Di jalanan seputar Jember banyak bertebaran warung pinggir jalan yang menawarkan masakan sop kekel (orang suku Madura menyebut kikil dengan sebutan kekel, Red.). Tetapi yang paling istimewa adalah sop kekel yang berada di gang sempit, persis di sebelah SMPN 2 Jember.
Warung milik Sumardi ini sudah berdiri sebelum tahun 1980. "Tadinya, sih, di gang air mancur, sebelah Sianet. Tapi, tahun 1980 kami pindah ke gang ini," ungkap Jana Misura (50), istri Sumardi, yang kini mengelola warung makan mungil ini bersama anak-anaknya.

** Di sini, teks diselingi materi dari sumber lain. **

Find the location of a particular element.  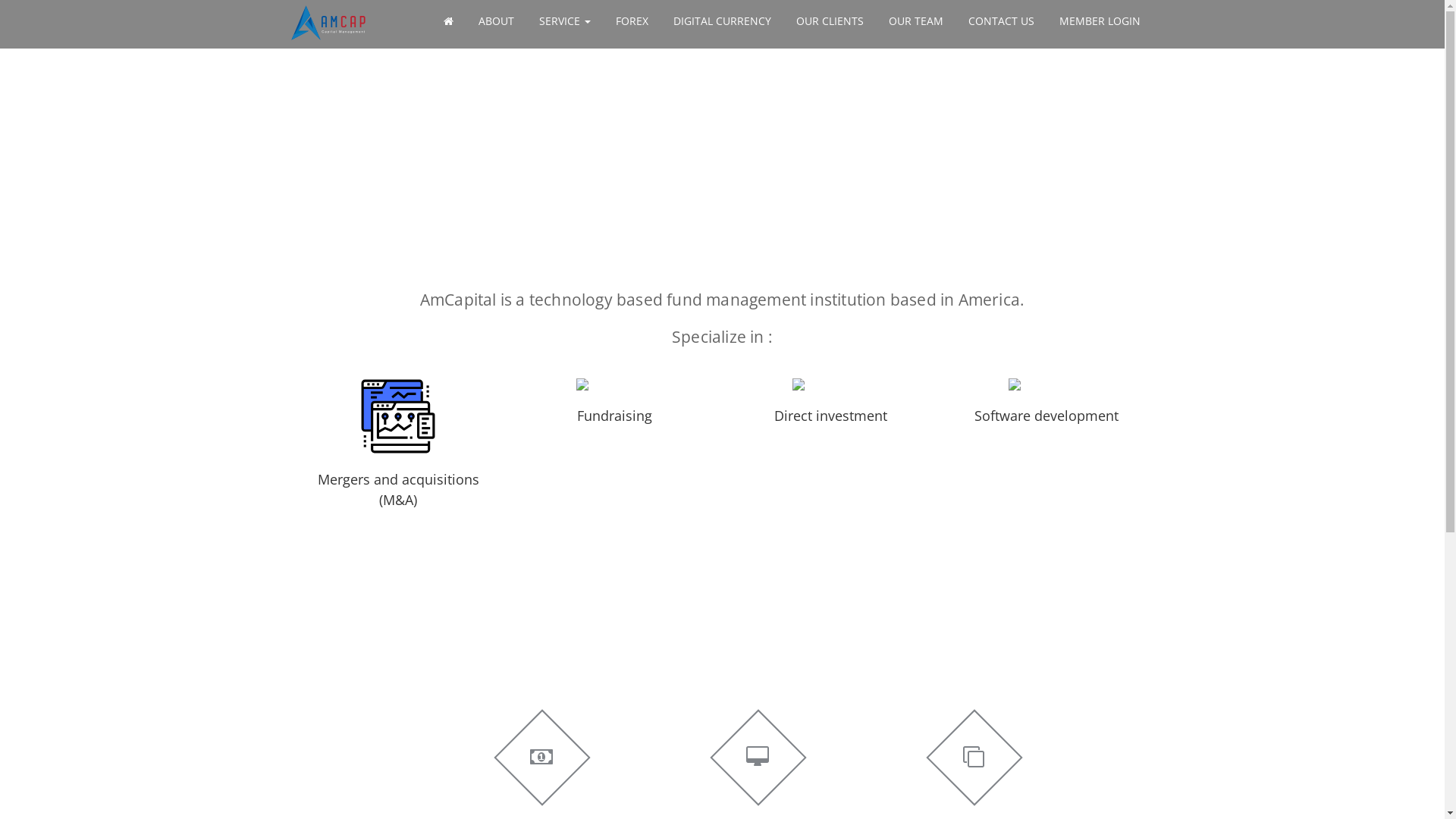

'DIGITAL CURRENCY' is located at coordinates (721, 20).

Di warung yang cuma berkain penutup bertuliskan "Kekel" ini sebenarnya tak hanya menjual sop kekel saja. Ada juga masakan lain seperti mi dan nasi goreng. Warung yang beroperasi sejak pukul 17.30 petang hingga pukul 24.00 ini selalu ramai, terutama pada hari Senin hingga Kamis. Maklum, penggemarnya kebanyakan mahasiswa Jember.
Melihat pasar peminatnya, Jana pun tidak mematok harga terlalu mahal. Seporsi sop kekelnya dibanderol sekitar Rp 5.500 (belum termasuk nasi). Umumnya, pembeli akan menambahkan sebungkus emping atau kerupuk rambak saat menyantap sop ini.
Jika ingin menikmati sop kekel Bu Jana, jangan datang terlalu larut.
Keistimewaan sop kekel Bu Jana, kuah sopnya yang terasa kental dan beraroma tulang sapi. Berpadu dengan aneka bumbu dan lada, sajian sop ini terasa pas dinikmati di malam hari yang dingin. "Resepnya kebetulan dari bapak, yang keturunan Padang-Jember. Kalau daging kekelnya, memang khusus diambil bagian urat kaki sapinya saja, tapi kami masak seharian sampai benar-benar empuk," ungkap Jana.
Kendati selalu laris manis, warung ini tetap mempertahankan bangunannya, berada di tengah gang sempit. Sehingga meski sudah terkenal, pembeli kerap merasa tak nyaman berjejalan makan di tempat.. "Kalau ramai, kebanyakan orang pesan dibungkus," pungkas Jana.